Les statues des héros Gaulois et le décor qui les accueille ont été réalisés par le sculpteur Stéphane Barret et la société K-Sculpture, sous le regard attentif des ateliers de création du musée Grévin. Les costumes, eux, ont été faits par les Ateliers Vertugadins. Tout ce travail a nécessité de nombreux mois pour produire un résultat plus vrai que nature. L’installation évoque la franche amitié des deux Gaulois et la résistance de leur petit village contre le puissant envahisseur romain.
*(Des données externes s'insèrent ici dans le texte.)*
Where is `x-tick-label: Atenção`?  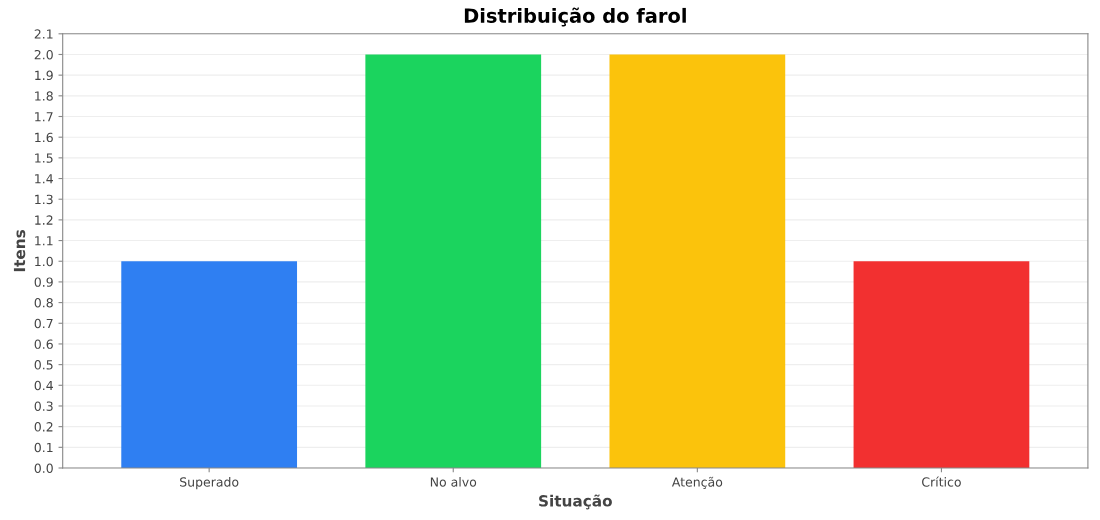
x-tick-label: Atenção is located at coordinates (697, 482).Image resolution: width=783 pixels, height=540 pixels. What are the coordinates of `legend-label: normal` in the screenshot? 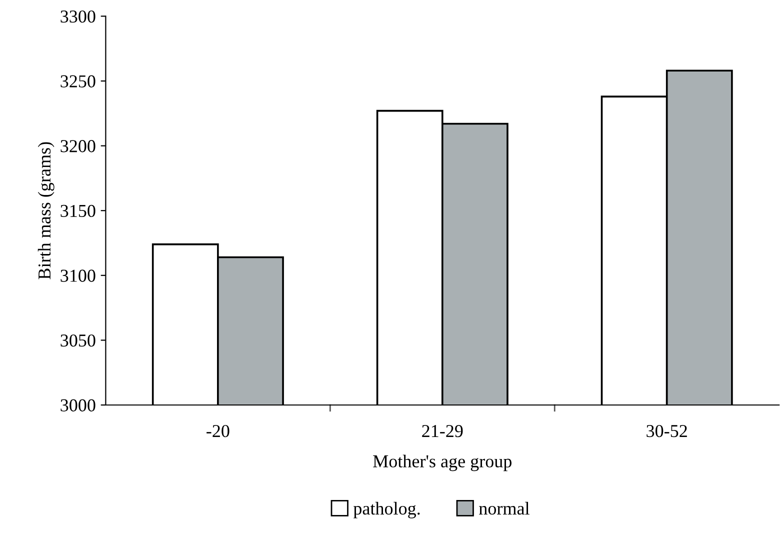 It's located at (504, 508).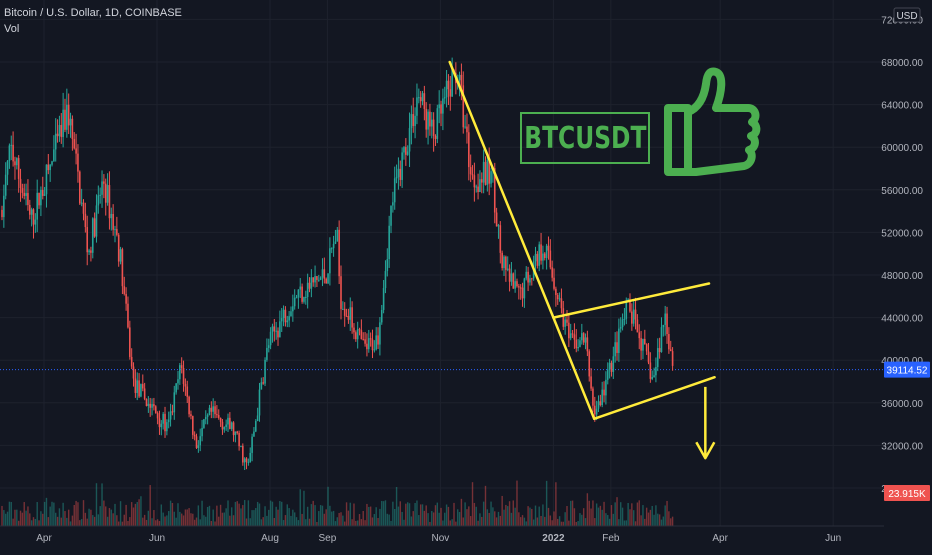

Plusieurs événements prévus pour célébrer les 65 ans des héros Gaulois

L’entrée au musée Grévin d’Astérix et Obélix n’est que l’un des nombreux événements prévus pour célébrer les 65 ans de leur création par René Goscinny et Albert Uderzo. En effet, l’Atelier des lumières, à Paris, propose un « voyage immersif » dans l’univers des irréductibles Gaulois à partir du 18 octobre. Les éditions Albert René ont aussi prévu la réédition augmentée de cinq albums emblématiques en 2024.

En septembre, les fans ont déjà pu découvrir un album hors-série, « Astérix les 40 banquets », dont les bénéfices sont reversés aux Restos du Cœur. En outre, du 21 décembre 2024 au 5 janvier 2025, le Noël Gaulois fait son grand retour au Parc Astérix avec une nouveauté à découvrir : La Glissade d’Obélix. Toutes ces initiatives permettront de mettre en valeur des personnages qui font aujourd’hui partie intégrante du patrimoine culturel français.
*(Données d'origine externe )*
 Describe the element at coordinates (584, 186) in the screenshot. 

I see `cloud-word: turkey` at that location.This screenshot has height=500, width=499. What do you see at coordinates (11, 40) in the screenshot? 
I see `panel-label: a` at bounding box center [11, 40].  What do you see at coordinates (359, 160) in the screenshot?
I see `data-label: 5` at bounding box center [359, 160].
Astérix et Obélix devenus un véritable phénomène culturel mondial

Pour rappel, c’est le 29 octobre 1959 que le scénariste René Goscinny et le dessinateur Albert Uderzo donnent vie à Astérix et Obélix, à l’occasion du lancement de l’hebdomadaire Pilote. Les débuts seront modestes. Le premier album, « Astérix le Gaulois », paru en 1961, n’est tiré qu’à 10 000 exemplaires pour la France et la Belgique. Ce démarrage timide laissera place à un engouement phénoménal dans les années qui suivront.

En 1966, le neuvième opus de la série, « Astérix et les Normands », se vend à un million d’exemplaires. Aujourd’hui, les ventes totales s’élèvent à environ 400 millions dans le monde. La bande dessinée a été traduite en 117 langues et fait l’objet d’adaptations au cinéma. Astérix et Obélix sont devenus des icônes de la BD franco-belge, et surtout un véritable phénomène culturel qui transcende les frontières.